___ TEXTO APRESENTADO

Cada um de nós tem os seus motivos para considerar uma pessoa, um objeto, uma paisagem, uma ideia ou um pormenor belos. Diz Miguel Torga, na «Ode à Beleza»: «És a beleza, enfim! És o teu nome! / Um milagre, uma luz, uma harmonia, / Uma linha sem traço…»
E esta «linha sem traço», a ideia de «belo», é um dos grandes conceitos da filosofia. Para Platão era mesmo a ideia suprema, enquanto para Aristóteles o belo estava associado à virtude. Por seu lado, para Hegel, a beleza era uma das armas mais poderosas que o homem possui para superar o seu destino trágico, encurralado entre o mundo natural e o mundo perfeito das ideias. E, apesar de o pós-modernismo, com a sua hiper-realidade, rejeitar a beleza, este conceito foi, posteriormente, recuperado, assumindo a beleza um papel cada vez mais importante.
Historicamente, como bem aponta Hegel, o conceito de beleza tem refletido as principais ideias vigentes em cada época, porque, sendo o homem que o define, este reflete, naturalmente, as teorias que, em cada momento, entende serem as mais importantes.
Diz Alves Pires: «Encontrar uma definição essencial de beleza que possa contentar o comum dos humanos é tarefa quase tão íngreme como achar um melro branco». Mas, podemos questionar-nos sobre o que é a beleza ou, mais concretamente, sobre o que é, para cada um de nós, a beleza.

______

**O QUE FAZER:** Substitua "Platão" por "Sócrates" no trecho do texto sobre a beleza que começa em "Cada um de nós tem" e segue até "vez mais importante.", e reproduza esse trecho com a troca feita.

___ DADOS FORNECIDOS

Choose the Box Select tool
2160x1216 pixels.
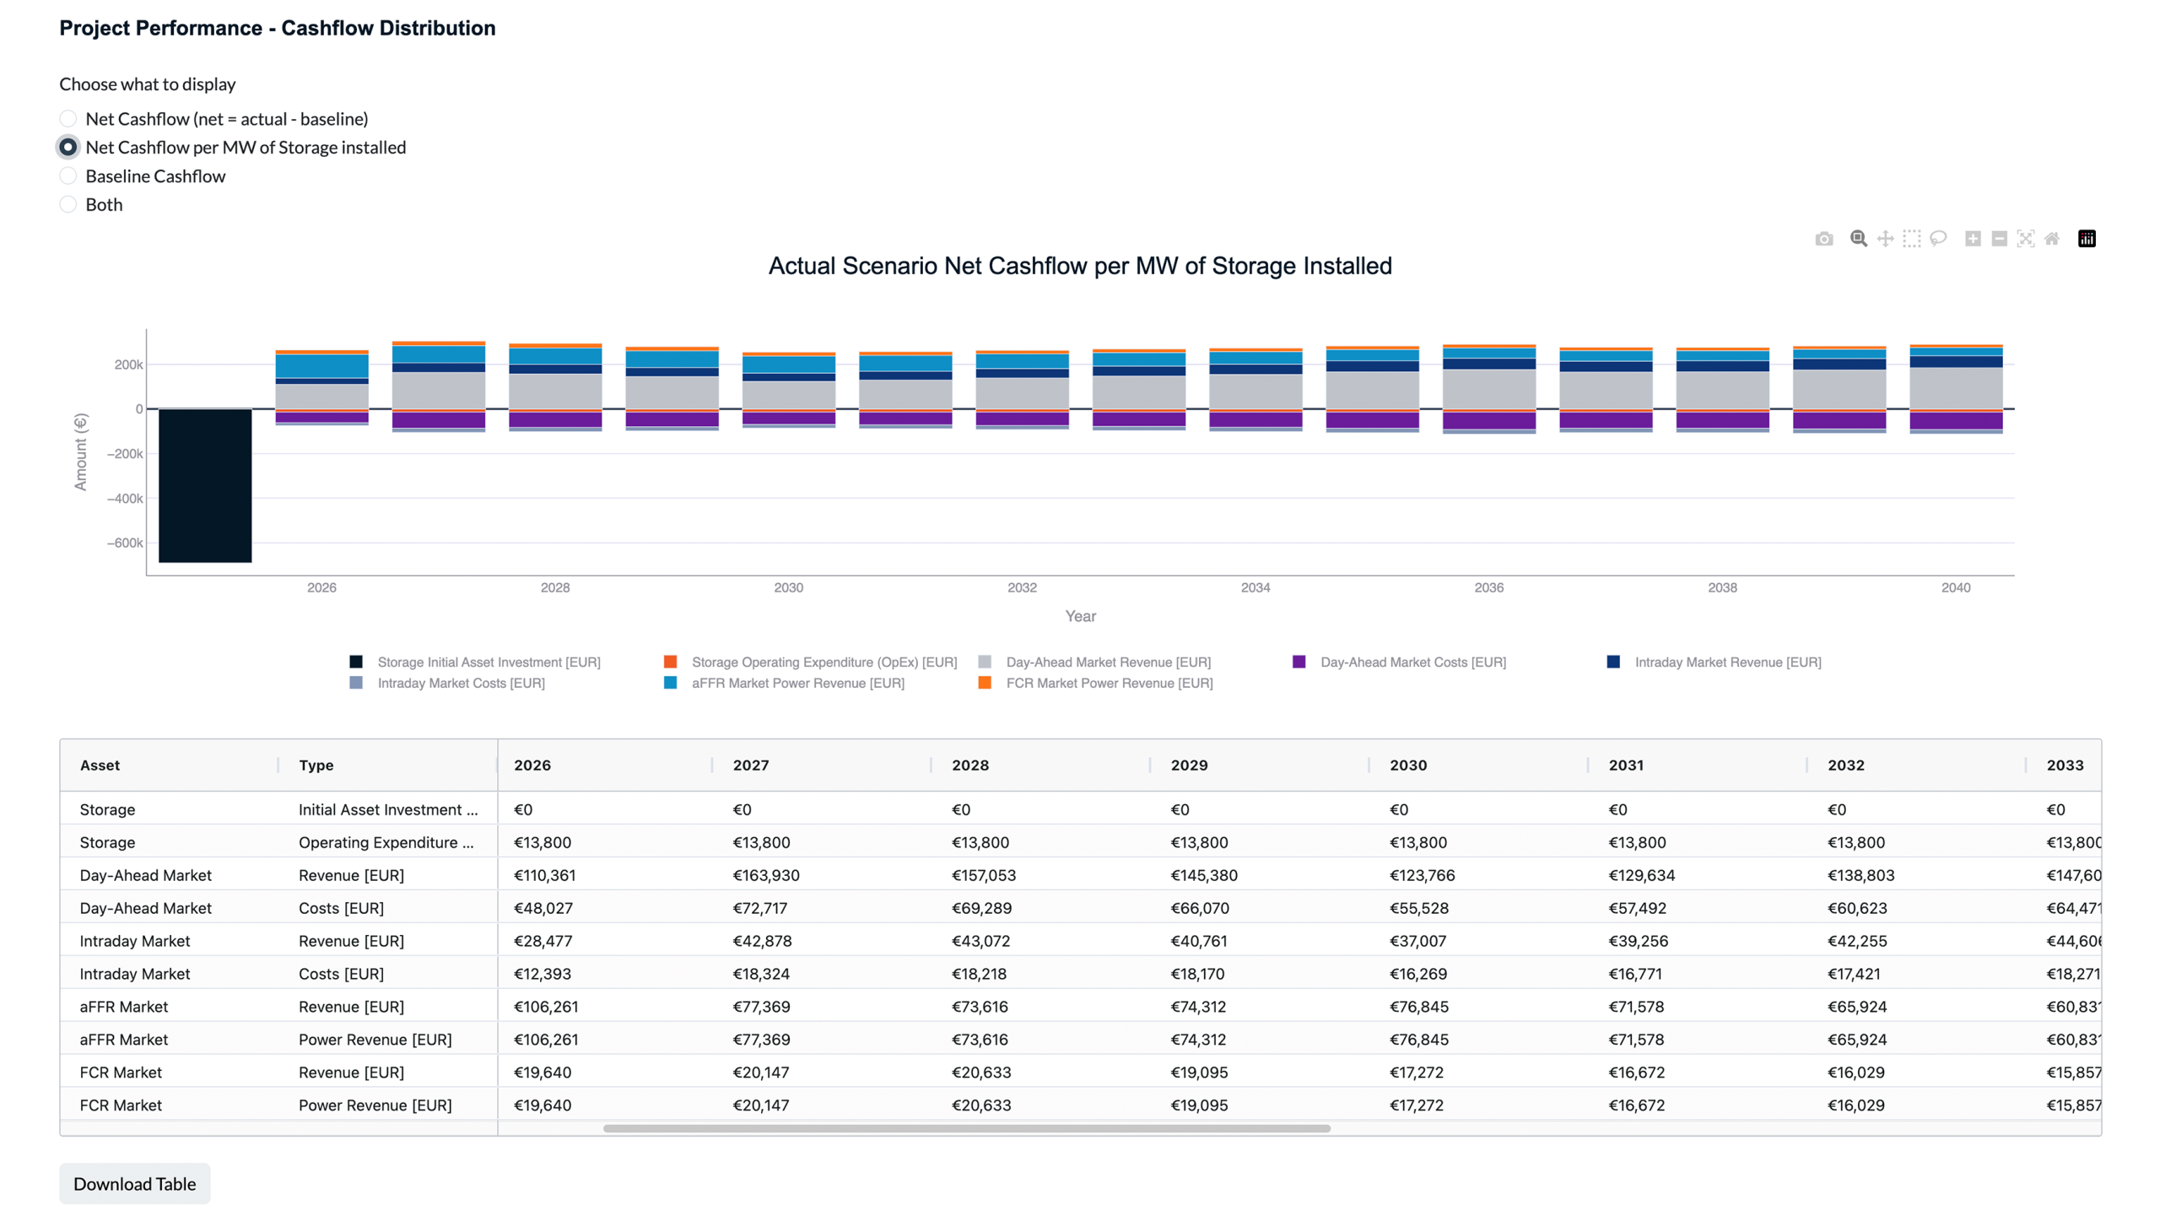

______

**RESULTADO DA TAREFA:**
Cada um de nós tem os seus motivos para considerar uma pessoa, um objeto, uma paisagem, uma ideia ou um pormenor belos. Diz Miguel Torga, na «Ode à Beleza»: «És a beleza, enfim! És o teu nome! / Um milagre, uma luz, uma harmonia, / Uma linha sem traço…»
E esta «linha sem traço», a ideia de «belo», é um dos grandes conceitos da filosofia. Para Sócrates era mesmo a ideia suprema, enquanto para Aristóteles o belo estava associado à virtude. Por seu lado, para Hegel, a beleza era uma das armas mais poderosas que o homem possui para superar o seu destino trágico, encurralado entre o mundo natural e o mundo perfeito das ideias. E, apesar de o pós-modernismo, com a sua hiper-realidade, rejeitar a beleza, este conceito foi, posteriormente, recuperado, assumindo a beleza um papel cada vez mais importante.